My first thought here was that I had been mistaken about the congruity of my friend’s email about Scriabin’s symphony, the composer’s birthday, and the season in which we currently find ourselves. “What an awful tragedy!” I thought.
But, in truth, the Christmas season helps one think about both Scriabin’s birth and his death. In A Christmas Carol, Dickens characterizes the unique spirit of the season in this way: “[It is t]he only time I know of … when men and women … think of people below them as if they really were fellow passengers to the grave, and not another race of creatures bound on other journeys.”
How true. The spirit of the season, the love for our fellows that we are enjoined to cultivate, is intimately tied to our recognition that we share their fate, and they ours. We are all Alexander Scriabin.
Think about how urgent it all is.
Think of Scriabin as you walk about in your life during this blessed holiday season. Some number of people you pass on any given day are perhaps, all unknowing, now living in their final year. For some, it is months, weeks, perhaps only days away. They may be at the very pinnacle of life, full of confidence and energy and plans for a future that is not going to arrive.
Some number of people you pass on any given day in a moderately-sized city are likely to be suffering from a lethal cancer or heart condition or arterial blockage that is not yet diagnosed and causing no symptoms, but that will at some point in the weeks to come result in their passing.

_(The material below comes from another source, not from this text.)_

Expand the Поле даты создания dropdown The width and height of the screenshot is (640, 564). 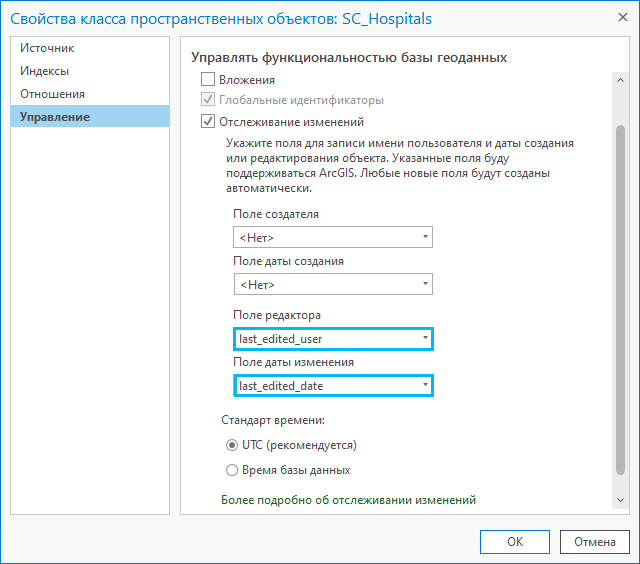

Even the young and healthy can be assured of no guarantees. A boyhood friend of mine died in an auto accident on the last day of what was our 8th grade school year. He and I were both students in an English class that year that was our final class of the day. On the day of his death, we had talked in that class about our plans for the coming summer. The last thing I said to him before we left the classroom was a confident “See you later!” And I never did.
It is sobering to look at such a fate . Please recognize this is not morbid thinking. It is what we are called to do in order to achieve the proper state of mind with respect to one another.
Every day, we are all passing dying people, and some of us in short order will take Scriabin’s place.
Again, I say, this is not mere melancholy or overwrought emotion. It is the truth, and recognizing it sets us free.
We necessarily bracket this truth from our consciousness much of the time in order to get about the business of the day. But coming back to it with regularity serves us well as a spiritual practice. What more effective way is there to prepare for this event we know is coming, though we know not when? And what better way to love our fellows than as Dickens’s fellow passengers to that common destination?
In the 23rd chapter of Book I of The Imitation of Christ, Thomas à Kempis admonishes his readers to remember their deaths as the unpredictable certainty that it is: “If you ever saw any man die, remember that you must go the same way. In the morning, doubt whether you will live till night; at night, do not think yourself certain to live till morning. Be always ready … Remember how many have died suddenly and unprepared, for our Lord called them in the hour they least suspected His summons.”
Understand how quickly you will be forgotten on Earth at your death, Thomas à Kempis brutally reminds us, and do not idle away the minutes you have in foolishness, believing you will have all the moments you desire: “You are foolish if you think to live long, since you are not certain to live one day through to the end … Keep yourself as a pilgrim and a stranger here in this world, as one to whom the world’s business counts but little. Keep your heart free, and always lift it up to God, for you have here no city long abiding.”
How stunningly harsh a message, and yet it is the truest one imaginable.
This is the message too of Scriabin’s end. Live! Live as he did at that final concert, but with an understanding that it must pass. Love and pity that man or woman you pass today who is, without awareness, already trudging through the valley of the shadow of death, in just the way you would want her or him to love and pity you as you make that fateful walk. And be grateful to the God who reminds us every year, in this season of the coming of the Light into the world, that He is with us on that journey, and He has given us the way to its transcendence.